However some well known cases, such as the 1952/53 case where as American woman said she remembered living as an Irish girl, Bridey Murphy, have been investigated. It seems likely that the “remembered” life was not that of a real person but a fictional person who was unconsciously invented based on some real life people the woman knew. Some say hypnosis can lead to such unconscious invention.

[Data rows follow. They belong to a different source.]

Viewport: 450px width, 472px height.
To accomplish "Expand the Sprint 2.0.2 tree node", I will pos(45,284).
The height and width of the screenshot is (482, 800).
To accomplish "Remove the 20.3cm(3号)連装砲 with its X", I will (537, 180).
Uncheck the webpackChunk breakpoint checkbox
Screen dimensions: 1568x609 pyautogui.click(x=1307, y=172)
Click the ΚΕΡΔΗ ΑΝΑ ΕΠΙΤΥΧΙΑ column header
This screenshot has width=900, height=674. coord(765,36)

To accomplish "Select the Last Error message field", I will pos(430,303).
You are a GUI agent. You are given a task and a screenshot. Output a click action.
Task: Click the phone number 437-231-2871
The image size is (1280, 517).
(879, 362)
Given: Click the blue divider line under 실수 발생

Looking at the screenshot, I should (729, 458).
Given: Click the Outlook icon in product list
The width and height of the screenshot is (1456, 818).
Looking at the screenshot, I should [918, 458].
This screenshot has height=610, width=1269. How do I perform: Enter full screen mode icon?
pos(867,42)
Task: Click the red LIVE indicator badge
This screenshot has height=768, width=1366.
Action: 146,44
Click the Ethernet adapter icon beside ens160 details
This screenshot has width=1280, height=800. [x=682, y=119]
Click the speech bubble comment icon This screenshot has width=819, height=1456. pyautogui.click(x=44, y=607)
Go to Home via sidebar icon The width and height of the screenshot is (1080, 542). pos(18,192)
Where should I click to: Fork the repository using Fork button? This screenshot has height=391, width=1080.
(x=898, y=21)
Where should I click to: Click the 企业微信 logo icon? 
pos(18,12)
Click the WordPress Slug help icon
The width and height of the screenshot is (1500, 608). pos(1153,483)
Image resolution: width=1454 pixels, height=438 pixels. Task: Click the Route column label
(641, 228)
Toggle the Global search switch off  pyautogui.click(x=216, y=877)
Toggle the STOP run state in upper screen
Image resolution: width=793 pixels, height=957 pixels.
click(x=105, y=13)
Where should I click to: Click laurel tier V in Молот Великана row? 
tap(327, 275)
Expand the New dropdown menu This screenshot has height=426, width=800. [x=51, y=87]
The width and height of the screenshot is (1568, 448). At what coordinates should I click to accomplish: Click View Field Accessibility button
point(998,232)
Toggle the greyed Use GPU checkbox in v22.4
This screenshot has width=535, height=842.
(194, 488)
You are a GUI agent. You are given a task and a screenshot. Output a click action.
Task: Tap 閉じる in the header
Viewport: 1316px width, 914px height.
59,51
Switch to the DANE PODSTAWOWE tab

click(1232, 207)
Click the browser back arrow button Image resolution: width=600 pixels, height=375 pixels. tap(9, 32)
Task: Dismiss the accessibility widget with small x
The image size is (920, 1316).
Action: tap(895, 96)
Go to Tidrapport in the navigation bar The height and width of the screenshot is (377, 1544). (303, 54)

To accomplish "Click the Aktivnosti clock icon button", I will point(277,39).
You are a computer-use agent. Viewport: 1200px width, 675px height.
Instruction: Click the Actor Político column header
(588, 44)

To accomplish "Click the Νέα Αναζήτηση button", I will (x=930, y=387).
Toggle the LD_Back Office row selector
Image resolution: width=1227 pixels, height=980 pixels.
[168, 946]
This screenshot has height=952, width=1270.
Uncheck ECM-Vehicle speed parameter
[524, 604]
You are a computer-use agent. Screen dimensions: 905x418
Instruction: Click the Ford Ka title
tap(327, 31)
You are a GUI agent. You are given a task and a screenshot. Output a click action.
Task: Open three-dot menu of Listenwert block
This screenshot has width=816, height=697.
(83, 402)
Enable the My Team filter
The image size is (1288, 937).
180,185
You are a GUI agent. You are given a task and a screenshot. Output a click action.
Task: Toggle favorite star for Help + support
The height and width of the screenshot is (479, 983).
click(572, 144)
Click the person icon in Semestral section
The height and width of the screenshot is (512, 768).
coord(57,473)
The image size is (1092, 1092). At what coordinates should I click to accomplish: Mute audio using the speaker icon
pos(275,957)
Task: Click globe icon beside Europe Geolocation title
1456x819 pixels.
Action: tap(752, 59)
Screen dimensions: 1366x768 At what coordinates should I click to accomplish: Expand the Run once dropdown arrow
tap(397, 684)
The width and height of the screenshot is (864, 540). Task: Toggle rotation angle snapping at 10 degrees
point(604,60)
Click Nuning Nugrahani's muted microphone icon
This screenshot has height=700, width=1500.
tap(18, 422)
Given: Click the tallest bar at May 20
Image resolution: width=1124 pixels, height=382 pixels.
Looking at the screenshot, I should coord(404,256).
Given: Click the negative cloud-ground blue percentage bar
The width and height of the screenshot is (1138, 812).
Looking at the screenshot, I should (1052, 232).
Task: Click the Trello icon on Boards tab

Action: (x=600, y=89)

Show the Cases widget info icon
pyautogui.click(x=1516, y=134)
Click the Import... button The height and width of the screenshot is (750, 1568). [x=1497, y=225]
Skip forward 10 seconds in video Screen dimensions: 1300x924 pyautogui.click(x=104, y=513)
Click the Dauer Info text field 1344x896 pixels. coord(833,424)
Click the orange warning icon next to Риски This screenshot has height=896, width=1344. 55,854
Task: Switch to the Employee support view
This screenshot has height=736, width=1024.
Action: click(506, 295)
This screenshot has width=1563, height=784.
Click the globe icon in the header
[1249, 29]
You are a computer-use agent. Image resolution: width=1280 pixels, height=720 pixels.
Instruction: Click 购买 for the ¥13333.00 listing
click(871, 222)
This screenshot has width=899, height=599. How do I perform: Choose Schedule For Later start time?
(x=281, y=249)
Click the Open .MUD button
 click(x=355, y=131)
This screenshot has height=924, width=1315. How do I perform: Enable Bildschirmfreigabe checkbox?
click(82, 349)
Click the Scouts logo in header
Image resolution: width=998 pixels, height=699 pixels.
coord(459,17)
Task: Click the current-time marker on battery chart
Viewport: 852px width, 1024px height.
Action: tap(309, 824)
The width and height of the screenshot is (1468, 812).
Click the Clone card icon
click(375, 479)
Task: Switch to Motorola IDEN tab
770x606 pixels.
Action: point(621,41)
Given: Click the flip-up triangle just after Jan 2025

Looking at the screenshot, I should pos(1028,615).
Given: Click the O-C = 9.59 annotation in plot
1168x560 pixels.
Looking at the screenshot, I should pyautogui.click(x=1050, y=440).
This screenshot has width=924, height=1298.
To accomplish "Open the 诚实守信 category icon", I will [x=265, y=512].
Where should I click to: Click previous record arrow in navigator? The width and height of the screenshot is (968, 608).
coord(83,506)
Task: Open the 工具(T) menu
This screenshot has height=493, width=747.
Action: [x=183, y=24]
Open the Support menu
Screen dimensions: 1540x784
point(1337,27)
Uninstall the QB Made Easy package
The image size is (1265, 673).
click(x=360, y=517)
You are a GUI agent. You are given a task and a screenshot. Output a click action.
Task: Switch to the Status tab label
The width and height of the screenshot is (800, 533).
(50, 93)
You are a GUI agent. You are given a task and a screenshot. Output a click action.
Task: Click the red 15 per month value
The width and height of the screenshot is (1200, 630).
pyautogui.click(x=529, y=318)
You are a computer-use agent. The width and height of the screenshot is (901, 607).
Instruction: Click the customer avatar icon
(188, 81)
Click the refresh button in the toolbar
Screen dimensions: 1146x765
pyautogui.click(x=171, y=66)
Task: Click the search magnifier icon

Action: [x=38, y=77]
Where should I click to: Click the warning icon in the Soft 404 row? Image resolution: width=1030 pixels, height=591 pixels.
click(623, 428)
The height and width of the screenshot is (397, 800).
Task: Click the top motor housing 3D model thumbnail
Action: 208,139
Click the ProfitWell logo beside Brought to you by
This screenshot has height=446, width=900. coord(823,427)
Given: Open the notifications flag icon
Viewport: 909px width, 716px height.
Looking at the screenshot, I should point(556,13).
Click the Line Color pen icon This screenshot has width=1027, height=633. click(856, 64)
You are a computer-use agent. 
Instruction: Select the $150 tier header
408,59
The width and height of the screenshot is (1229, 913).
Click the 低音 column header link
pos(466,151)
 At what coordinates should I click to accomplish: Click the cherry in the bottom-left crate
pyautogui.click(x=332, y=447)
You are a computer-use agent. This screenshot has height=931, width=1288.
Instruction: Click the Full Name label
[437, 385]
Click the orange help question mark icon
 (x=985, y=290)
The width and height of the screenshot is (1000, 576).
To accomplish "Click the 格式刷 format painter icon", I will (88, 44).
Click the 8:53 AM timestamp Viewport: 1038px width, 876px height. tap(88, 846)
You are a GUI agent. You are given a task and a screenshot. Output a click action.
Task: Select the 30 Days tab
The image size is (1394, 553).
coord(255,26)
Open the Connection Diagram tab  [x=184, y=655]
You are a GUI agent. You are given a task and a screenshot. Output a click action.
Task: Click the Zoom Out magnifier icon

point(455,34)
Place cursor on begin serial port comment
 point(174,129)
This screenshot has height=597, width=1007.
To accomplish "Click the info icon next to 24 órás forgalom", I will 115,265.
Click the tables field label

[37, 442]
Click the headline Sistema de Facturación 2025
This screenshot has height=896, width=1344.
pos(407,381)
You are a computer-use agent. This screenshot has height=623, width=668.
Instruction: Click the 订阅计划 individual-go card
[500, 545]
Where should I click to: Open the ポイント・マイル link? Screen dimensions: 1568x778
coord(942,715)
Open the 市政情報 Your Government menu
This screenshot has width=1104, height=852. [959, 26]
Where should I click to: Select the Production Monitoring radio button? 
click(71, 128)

Serious researchers tend not to place too much credence in these stories because they generally haven’t been investigated scientifically. Often they involve famous people. But when several people claim to have been the same famous person, it becomes difficult to think there can be any truth in these stories.

Children remember past lives

Two psychiatrists from the University of Virginia, Ian Stevenson and Jim Tucker, have researched thousands of accounts of children who remember being someone else in a previous life. These accounts have been investigated in a scientific manner and documented in peer-reviewed journals. They have much more credibility than the accounts of people under hypnosis.

The accounts generally have most of the following features:

  • Children between the ages of 2 and 6 have memories spontaneously. The memories fade after about age 6.
  • The previous life they remember is generally a person who died 1-2 years before the child was born.
  • The person whose life they remember was rarely famous, but rather ordinary and from a region nearby to the child.
  • The children often recall features and events of their previous lives that the child couldn’t be expected to know. This provides a degree of verification.
  • Many of the remembered people died young, and about 70% died violent or unexpected deaths.
  • Many of the children show behaviours (e.g. in their play or their fears) that fit the past life they remember.
  • About 1 in 5 children have birthmarks or unusual deformities that closely match marks or injuries in the person they say they once were.
  • The children generally have above-average IQs and do not have more mental or emotional disorders than average.
  • These “memories” are more likely to occur in religious cultures that believe in reincarnation, but there are many cases reported among American children too.
Evaluating these accounts

You won’t be surprised to know that these accounts have been both embraced and scorned.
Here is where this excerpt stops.